Ucimu: le fabbriche sono meno automatiche

Macchina utensile, particolare

di Bruna Rossi ♦ Industria 4.0? Peccato che l’Italia vada a passo di gambero nell’automazione. Lo indica uno studio dell’Ucimu.

Industria 4.0 è sulla bocca di tutti. E finalmente anche l’Italia, buona ultima sulla strada della quarta rivoluzione industriale, si appresta a lanciare un piano di investimenti molto ambizioso, che include 13 miliardi di fondi pubblici, a cui dovrebbero seguirne almeno 10 privati. Investimenti tutti da stanziare nel 2017. Un piano ambizioso, dicevamo, forse persino troppo, visto il punto da cui si parte. Perché la quarta rivoluzione industriale è fatta di manifattura additiva, stampanti 3D, robot intelligenti, Internet delle cose, sensori in grado di comunicare tra di loro e con gli operatori umani, simulazione. È composta, cioè, di dispositivi che consentono una produzione più snella, più efficiente e più flessibile, ma oggi il parco macchine in dotazione alle imprese italiane è tra i più obsoleti.







Lo indica uno studio ad hoc che ogni dieci anni realizza l’Ucimu-Sistemi per produrre, con il contributo del ministero dello Sviluppo Economico e dell’Ice. L’ultima edizione promossa dall’associazione dei costruttori italiani di macchine utensili, robot, automazione e di prodotti a questi ausiliari, quella del 2016, fotografa la situazione al 2014 del parco macchine. Due anni fa, dunque, l’età media del parco macchine italiano era pari in media a 12 anni e 8 mesi, rispetto ai 10 anni e 5 mesi di un decennio fa anni fa e ai 12 anni e 7 mesi del 1984. Non solo. In dieci anni è cresciuta anche la quota di macchine con un età superiore ai 20 anni e si è dimezzata quella di macchine con meno di cinque anni. Anche il passo con cui è cresciuta l’automazione è diminuito. “Tutti fattori che”, come sostiene il presidente di Ucimu, Massimo Carboniero, “mettono a dura prova la competitività del sistema industriale italiano, che rischia inesorabilmente di arretrare anche perché, nel frattempo le industrie dei Paesi emergenti si stanno dotando di sistemi e tecnologie di ultima generazione”. La legge Sabatini e il supermamortamento nel 2015 hanno contribuito, però, a invertire tendenza. La speranza è che ora che con il piano di Industria 4.0 queste misure sono state estese e diventano in qualche modo strutturali, la situazione possa ancora migliorare.

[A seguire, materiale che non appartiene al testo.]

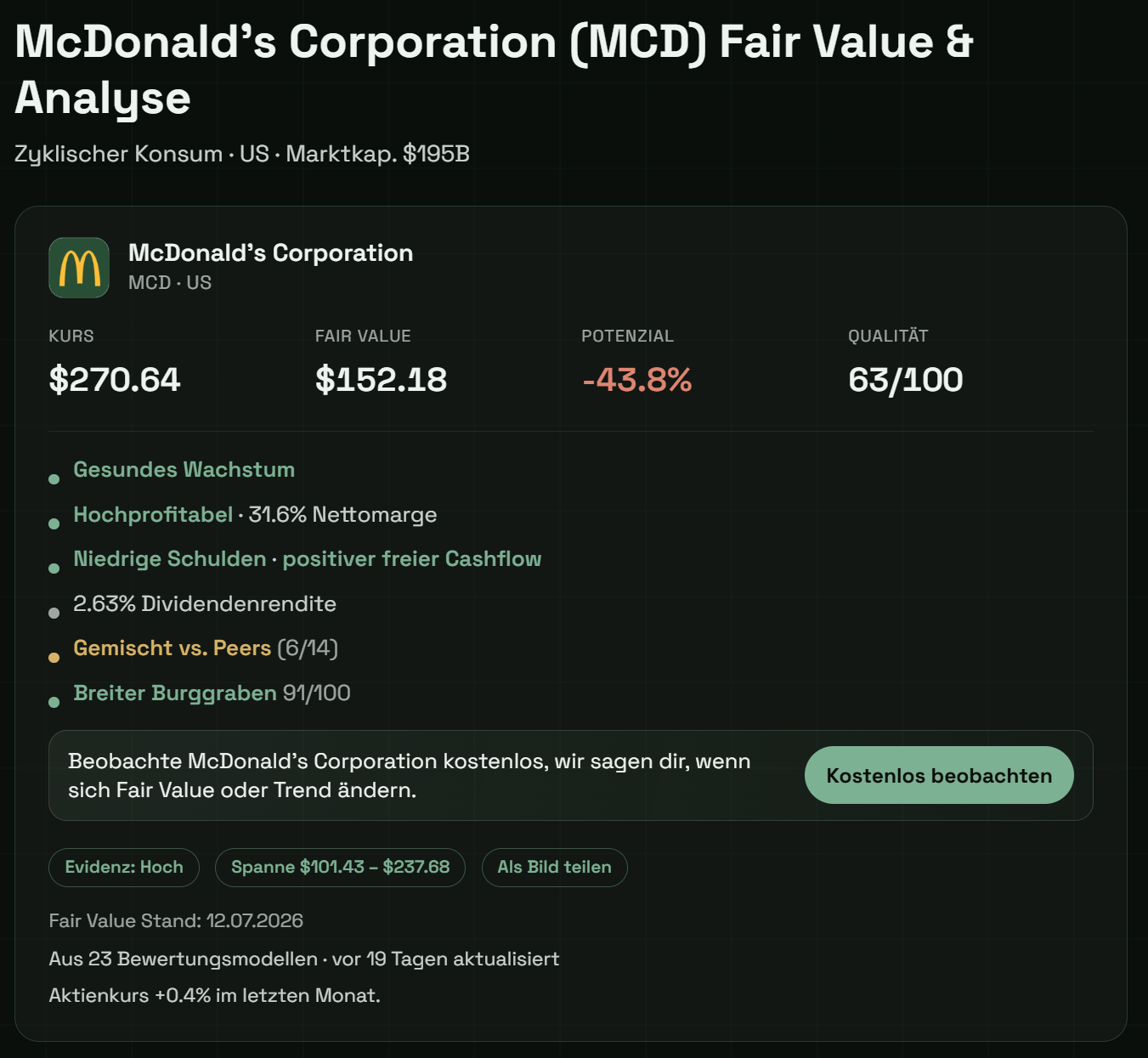Click the McDonald's Corporation company name heading

tap(270, 253)
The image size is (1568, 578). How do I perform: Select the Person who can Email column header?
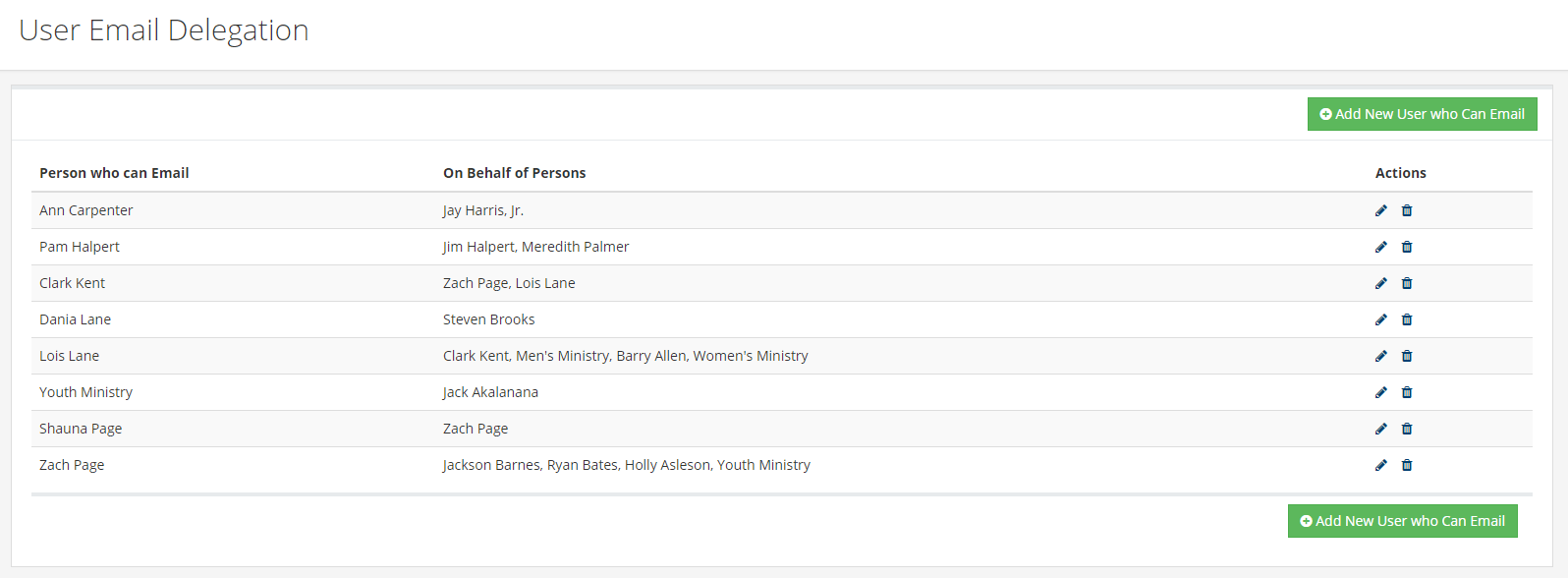point(114,173)
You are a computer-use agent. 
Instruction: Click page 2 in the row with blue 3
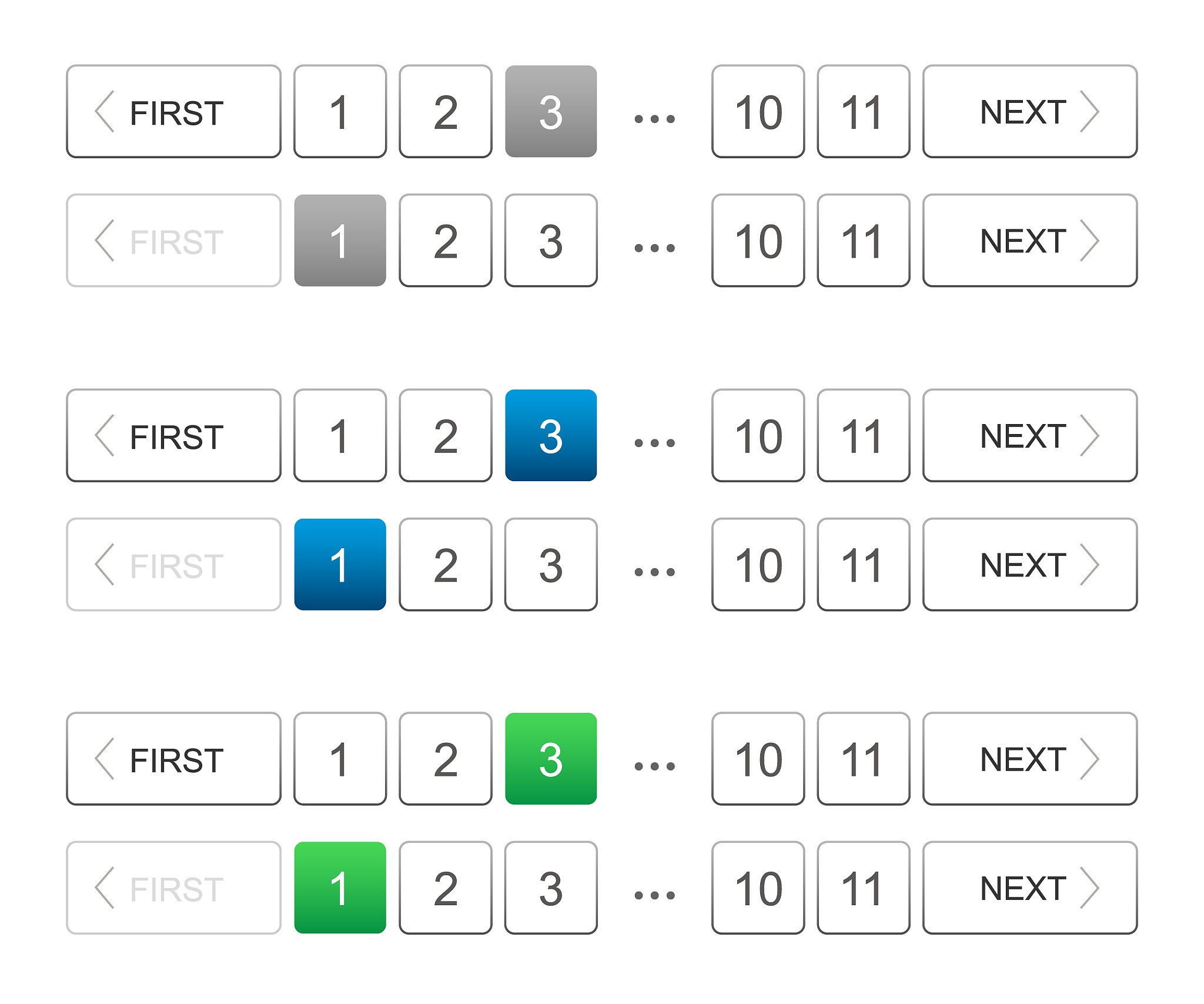(446, 436)
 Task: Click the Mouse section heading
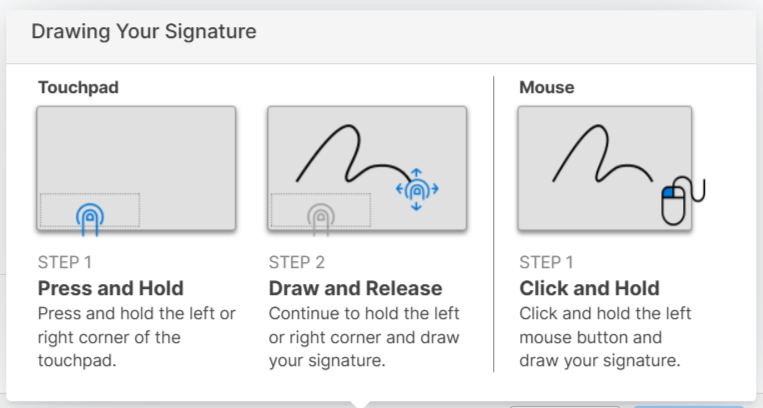(547, 88)
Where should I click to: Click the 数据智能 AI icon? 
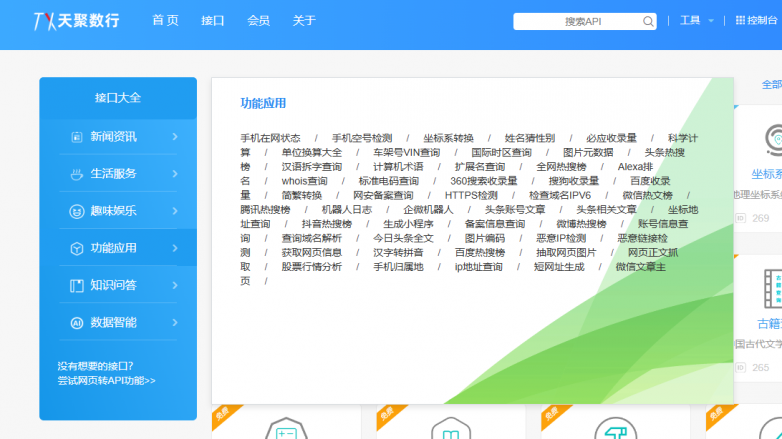(x=77, y=323)
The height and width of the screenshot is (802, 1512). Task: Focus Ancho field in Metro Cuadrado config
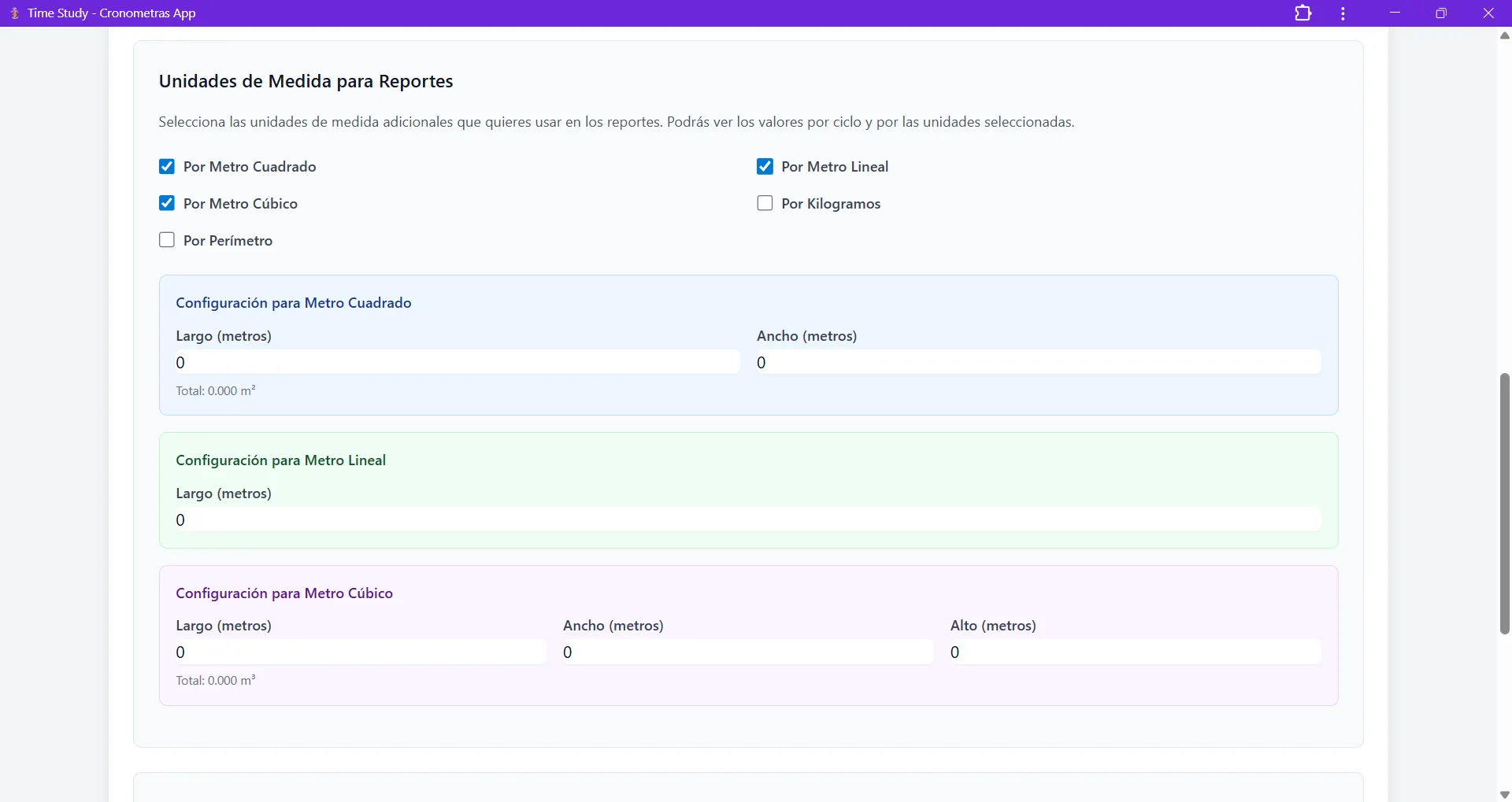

Massimo Carboniero al meeting di RImini
Massimo Carboniero al meeting di RImini

Nuovo imput

Di certo, ha dichiarato Carboniero, “finalmente, con questo programma, il governo ha rimesso al centro della sua agenda la manifattura e, in particolare, l’industria dei sistemi di produzione”. Resta da capire se e quanto si passerà all’azione da parte delle istituzioni ma anche, e soprattutto delle imprese.

Già nel 2015 con la Nuova Legge Sabatini che, operativa dall’aprile 2014, ha permesso il finanziamento a tassi agevolati degli acquisti in macchinari, e il superammortamento che lo ha stabilito del 140% del valore del bene acquisito, gli investimenti hanno ripreso a crescere. Ma Ucimu non ha mai fatto mistero che questi provvedimenti di urgenza, per quanto utili, non possono risolvere una situazione di profonda obsolescenza e pigrizia. E che sono necessari provvedimenti strutturali, per far volare le nostre imprese. Forse il piano industria 4.0, ma fin quando non saranno noti i dettagli, è presto per dirlo.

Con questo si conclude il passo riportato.